JuiceFS v0.15 is released, open metadata backup and restore function, performance is greatly improved!

2021-07-07

Juicedata

After more than one month of development, JuiceFS v0.15 is released. The new version involves more than 60 changes, the most attractive of which is the implementation of metadata backup, restore and migration functions.

This release also improved the performance significantly for read/write heavy workload by utilizing page cache in kernel and FUSE's cache mode.

Special Note: JuiceFS v0.15 is backward-compatible, and the old version can be safely upgraded to this version.

Let us take a look at the changes in the new version:

Metadata export, import and migration

JuiceFS is a filesystem driven by a database and an object storage. When storing files, the data will be stored in the object storage, and the metadata will be stored in a database.

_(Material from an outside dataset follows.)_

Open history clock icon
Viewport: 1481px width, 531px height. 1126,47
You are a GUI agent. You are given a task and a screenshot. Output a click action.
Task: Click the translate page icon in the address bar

Compared with directly operating the object storage, retrieving and processing metadata in an independent database will achieve better performance, especially in the scenario of processing large-scale data, operating independent stored metadata will bring significant performance improvement.

However, in the previous version, when the filesystem was created, once the metadata engine was selected, it could no longer be modified. In addition, like Redis, although the performance is strong, but the reliability is worrying.

In order to solve these problems, v0.15 has made special research and development, and introduced two sub-commands dump and load. The former can export metadata to a standard JSON file and can be used to backup or migrate metadata. Another command can import the JSON backup to the database.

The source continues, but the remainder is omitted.